Collected data entries:
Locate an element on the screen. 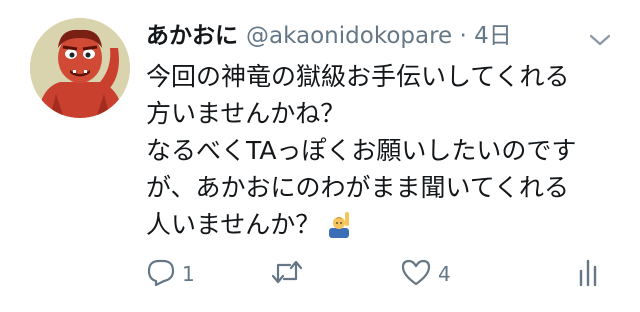 This screenshot has width=640, height=312. like-button: 4 is located at coordinates (426, 274).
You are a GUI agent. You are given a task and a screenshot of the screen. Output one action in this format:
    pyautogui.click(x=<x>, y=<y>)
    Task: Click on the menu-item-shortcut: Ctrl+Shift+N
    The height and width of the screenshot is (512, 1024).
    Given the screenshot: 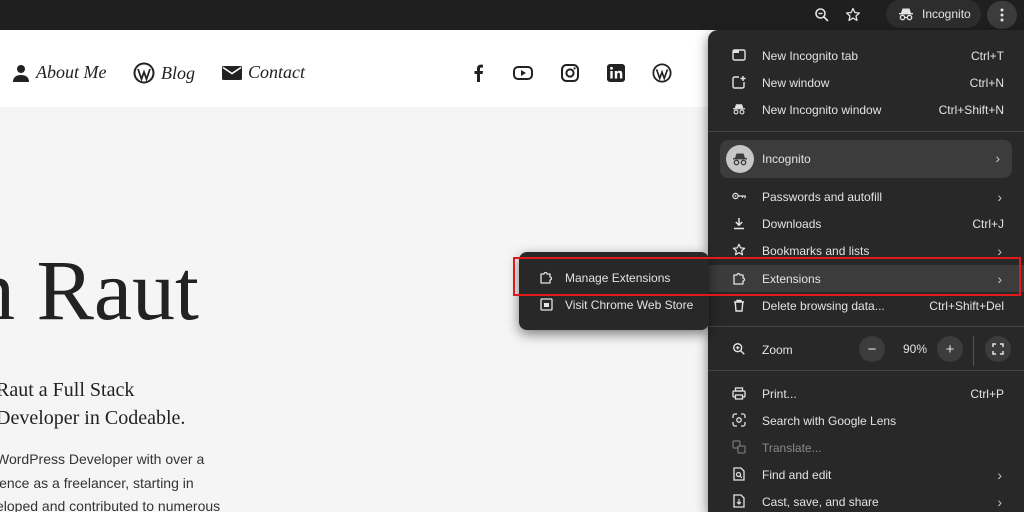 What is the action you would take?
    pyautogui.click(x=971, y=110)
    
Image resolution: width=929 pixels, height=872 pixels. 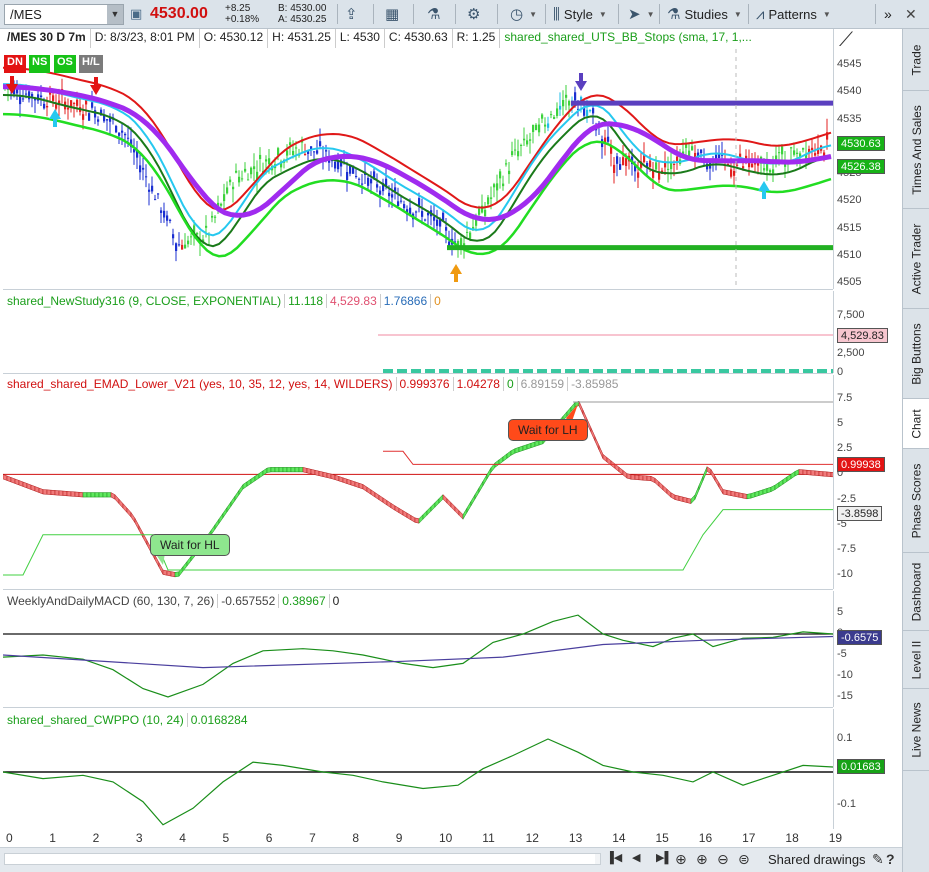 I want to click on axis-tick: 5, so click(x=840, y=424).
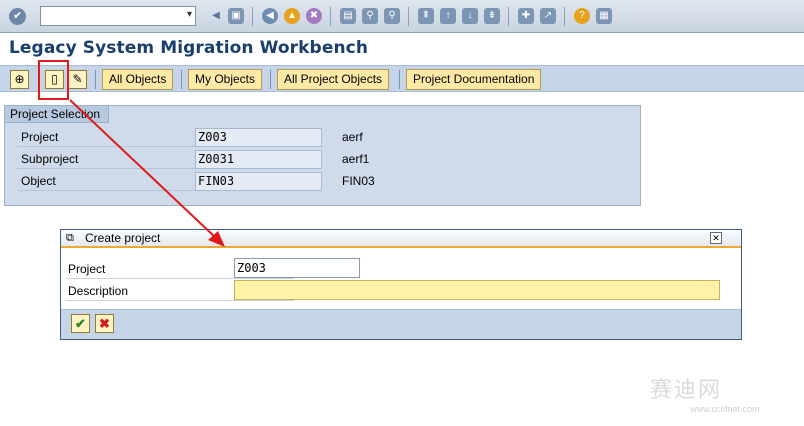 The image size is (804, 426). What do you see at coordinates (686, 390) in the screenshot?
I see `watermark-logo: 赛迪网` at bounding box center [686, 390].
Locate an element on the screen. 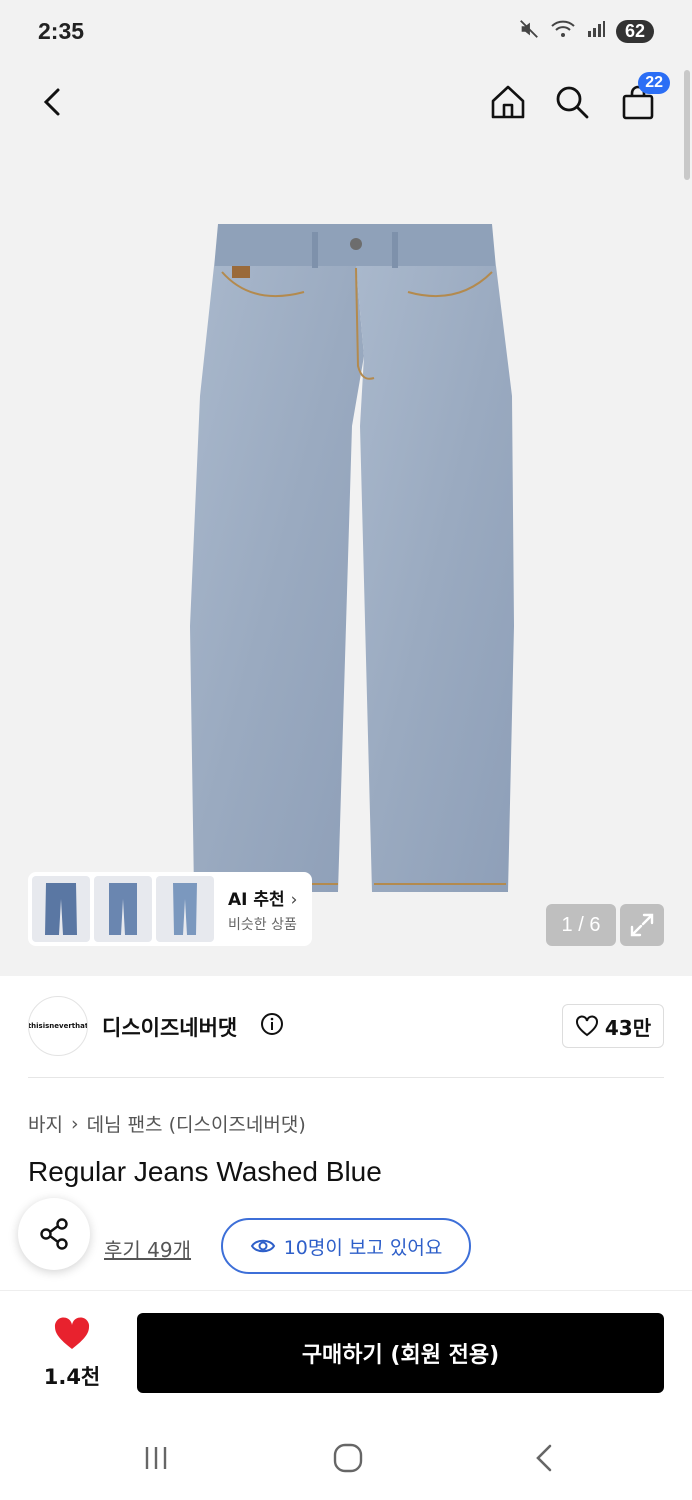  recent-apps-button is located at coordinates (156, 1458).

__TASK__.
Reproduce the lines of the records verbatim, starting at the line containing "You are a GUI" and ending at the line containing "The height and", with both of those lines included.

__EXERCISE SOLUTION__.
You are a GUI agent. You are given a task and a screenshot of the screen. Output one action in this format:
    pyautogui.click(x=<x>, y=<y>)
    Task: Click on the menu-item-shortcut: Ctrl+Shift+N
    The height and width of the screenshot is (512, 1024).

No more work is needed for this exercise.